Ma chambre est encore plongée dans le noir. Je pensais me sentir mal en me réveillant mais c'est tout l'inverse qui se produit. J'ai aimé dormir avec lui, ça m'a semblé paisible. C'est assez ironique qu'il soit celui qui a apaisé ma nuit, alors qu'il a été celui qui avait gâché ma journée.

Il est encore tôt pour aller au théâtre et on dirait qu'il n'y a pas un chat dans la maison. Je me lève discrètement en me frottant doucement le visage. Je tourne le verrou de ma porte pour sortir. Je passe d'abord la tête pour vérifier qu'il n'y a personne. Déborah n'est pas là, ma mère est forcément au travail.

Je pousse la porte du bureau, là où ma harpe se dresse au milieu de la pièce. Mon père n'est pas là, il est déjà parti. Ça signifie que nous sommes seuls.

Cette sensation est étrange. Je ne pensais pas me retrouver un jour ici, seule, avec Sacha. La dernière fois, j'avais dix-sept ans et lui dix-huit.

J'ai conscience que ça va le réveiller et faire remonter des souvenirs à la surface, mais j'en ai terriblement envie. Je ramène mes cheveux en arrière en soupirant et je m'installe à côté de ma harpe, l'estomac encore vide et à peine réveillée. Comme à mon habitude, je me laisse transporter par la mélodie. Je ferme les yeux, je laisse mes doigts faire le travail et j'en oublie le reste. Mon âme s'apaise, s'imprégnant de chaque note. Je suis transportée dans mon monde, là où rien ni personne ne peut jamais m'atteindre. Le morceau que je joue dure le temps qu'il faut. Je ne me presse pas, je ne ralentis pas non plus. Je joue à la bonne vitesse, le temps nécessaire pour m'évader et ne plus penser à rien. Parfois, j'aimerais être comme la mélodie que produit une harpe.
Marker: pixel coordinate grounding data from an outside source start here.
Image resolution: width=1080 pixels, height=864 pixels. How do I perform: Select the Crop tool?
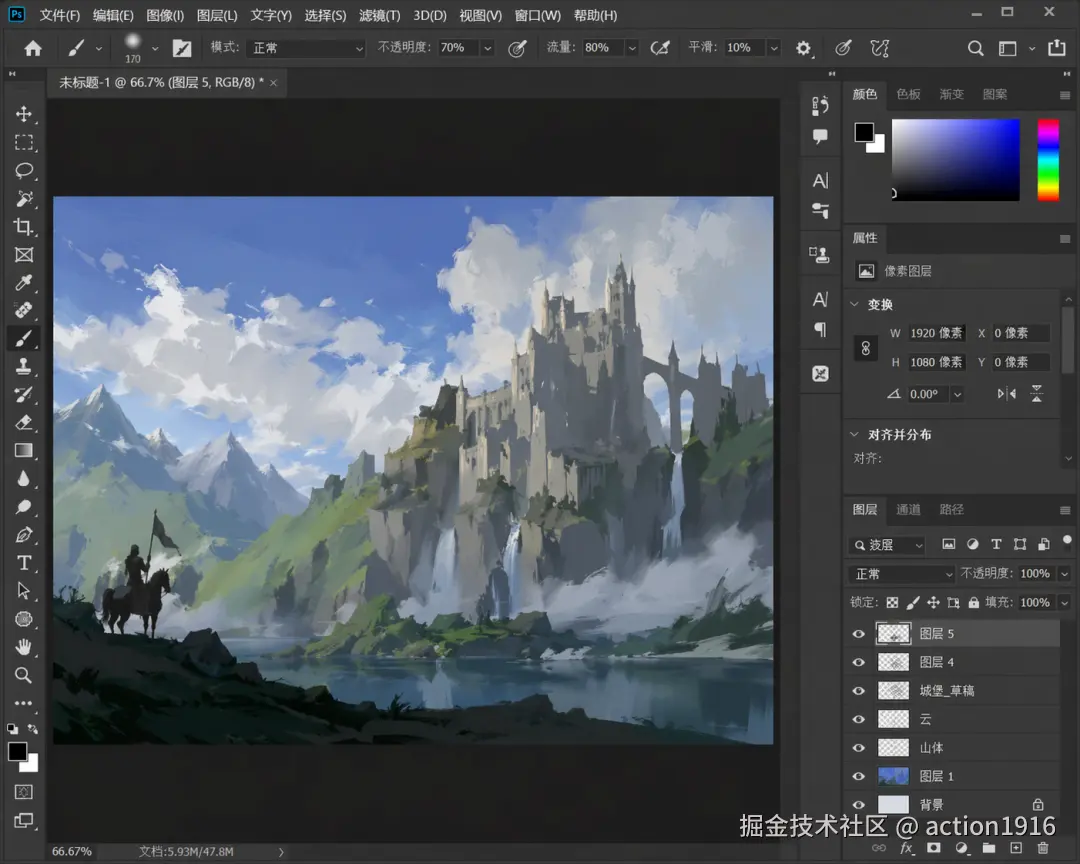tap(24, 227)
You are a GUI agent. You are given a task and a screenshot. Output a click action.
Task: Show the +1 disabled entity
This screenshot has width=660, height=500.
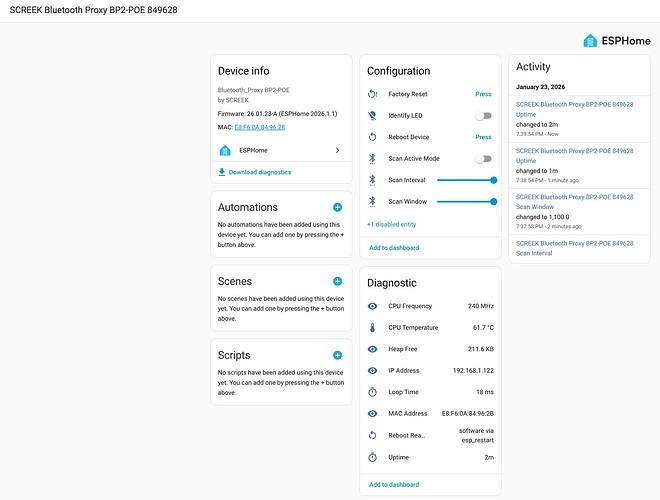coord(391,224)
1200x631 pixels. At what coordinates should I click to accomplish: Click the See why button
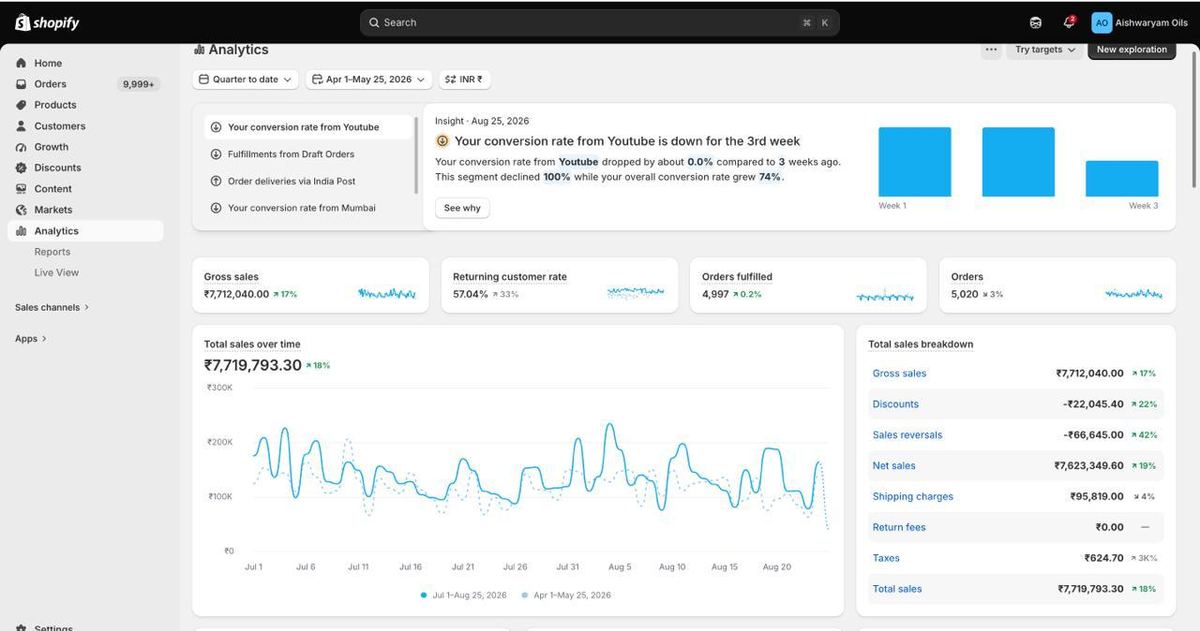462,208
Légère. Douce. Féérique. Puissante.

Cet instrument est une poésie.

J'en avais besoin. Déjà hier, je mourrais d'envie d'en jouer et de tout oublier. Je me sens plus calme quand le morceau est terminé, les yeux encore mi-clos. Je reste quelques secondes les doigts sur la corde, le souffle court, avant de lever les yeux.
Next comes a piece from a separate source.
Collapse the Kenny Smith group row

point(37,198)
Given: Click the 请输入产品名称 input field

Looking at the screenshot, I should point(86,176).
— Je n'ai jamais été réveillé par quelque chose d'aussi doux de toute ma vie, dit-il.

Il se tient là, toujours habillé de son jogging et de tee-shirt, les cheveux en batailles et le visage encore enflé d'avoir dormi.

Le fait qu'il soit dans cette pièce réveille en moi des centaines d'émotions.

— Tu es tellement talentueuse, me complimente-t-il.

— Merci.

— Dommage que ton rêve ne soit pas d'être connue pour jouer de la harpe... ça nous aurait éviter bien des problèmes.

J'esquisse un sourire.

— Tu te rappelles quand je t'ai demandé de m'apprendre ?

Mon sourire s'évanouit aussitôt.

— Pas ce qui s'est passé après... se reprend-il, mais à quel point j'étais nul.

J'essaie de me détendre.

— Oui, je m'en rappelle.

— Oh. Tu viens de confirmer que j'étais nul ?

— Disons que tu ne faisais qu'un avec les cordes.